The task
Render each line of the material below as one string in a JSON list, skipping blank lines and leaving out the pictures.

------

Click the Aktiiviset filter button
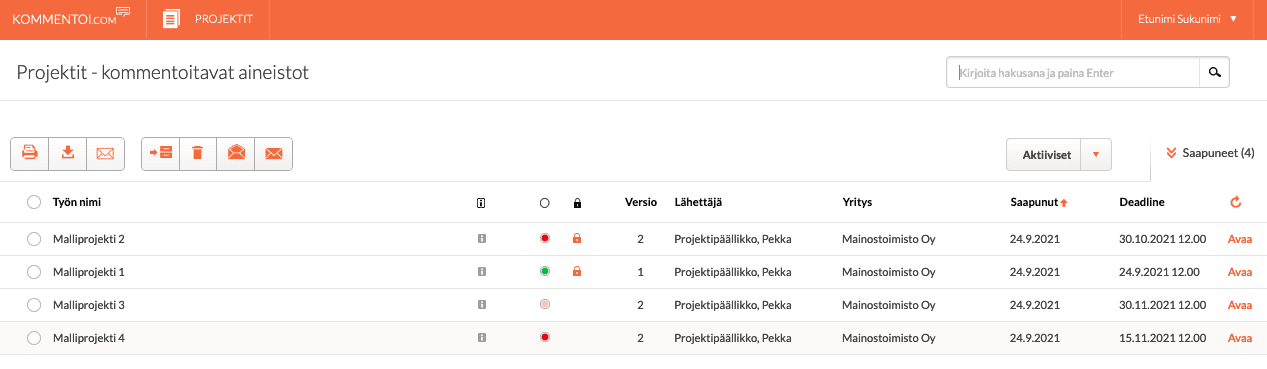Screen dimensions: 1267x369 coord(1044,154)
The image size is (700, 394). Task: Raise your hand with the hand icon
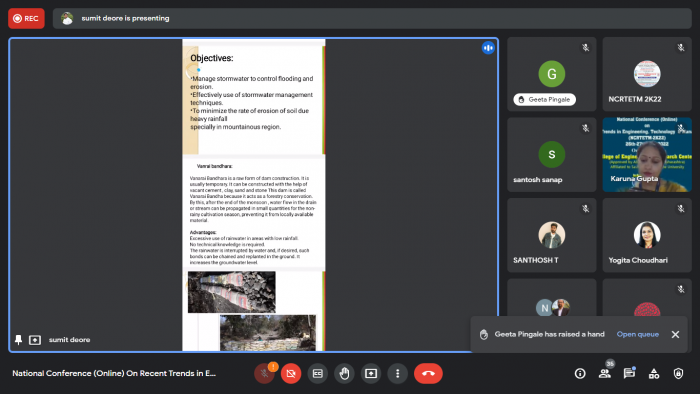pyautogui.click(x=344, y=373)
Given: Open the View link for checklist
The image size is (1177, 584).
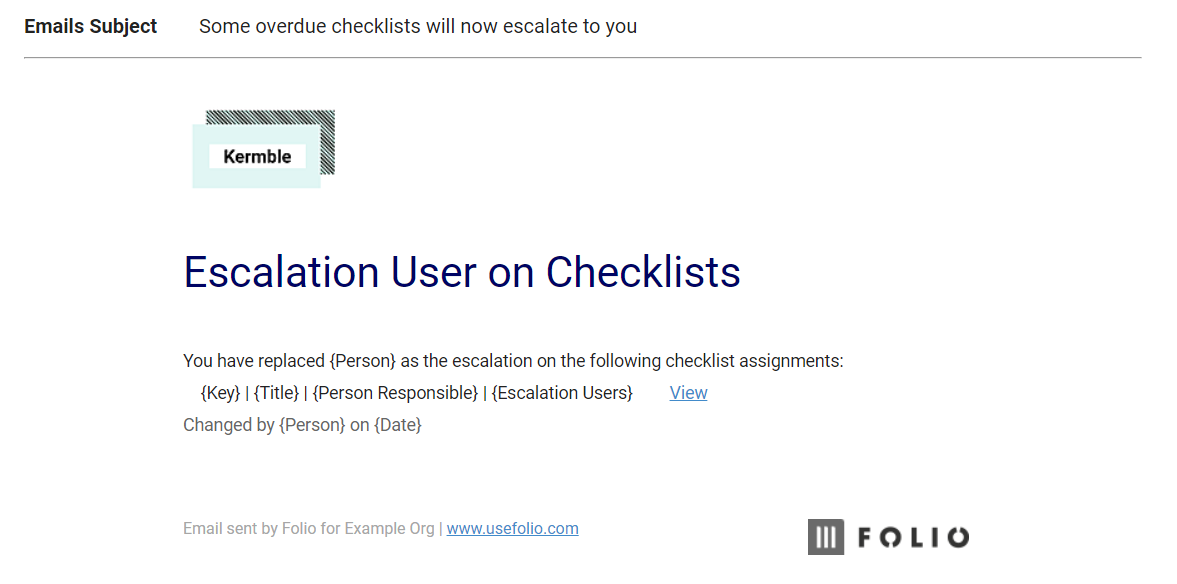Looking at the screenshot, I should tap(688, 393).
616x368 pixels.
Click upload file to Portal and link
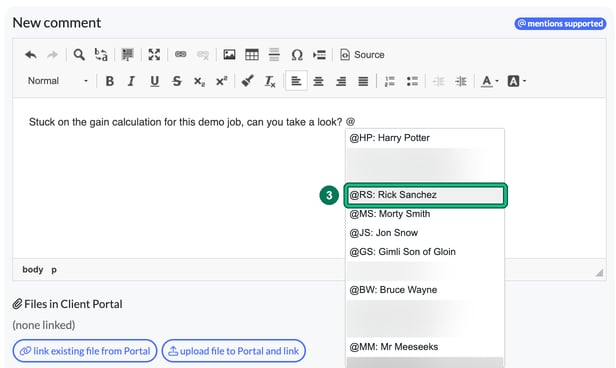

------

Expected answer
[
  "Click the Aktiiviset filter button",
  "Screen dimensions: 1267x369 coord(1044,154)",
  "The image size is (700, 394). Task: Raise your hand with the hand icon",
  "pyautogui.click(x=344, y=373)",
  "Given: Open the View link for checklist",
  "The image size is (1177, 584).",
  "Looking at the screenshot, I should tap(688, 393).",
  "616x368 pixels.",
  "Click upload file to Portal and link"
]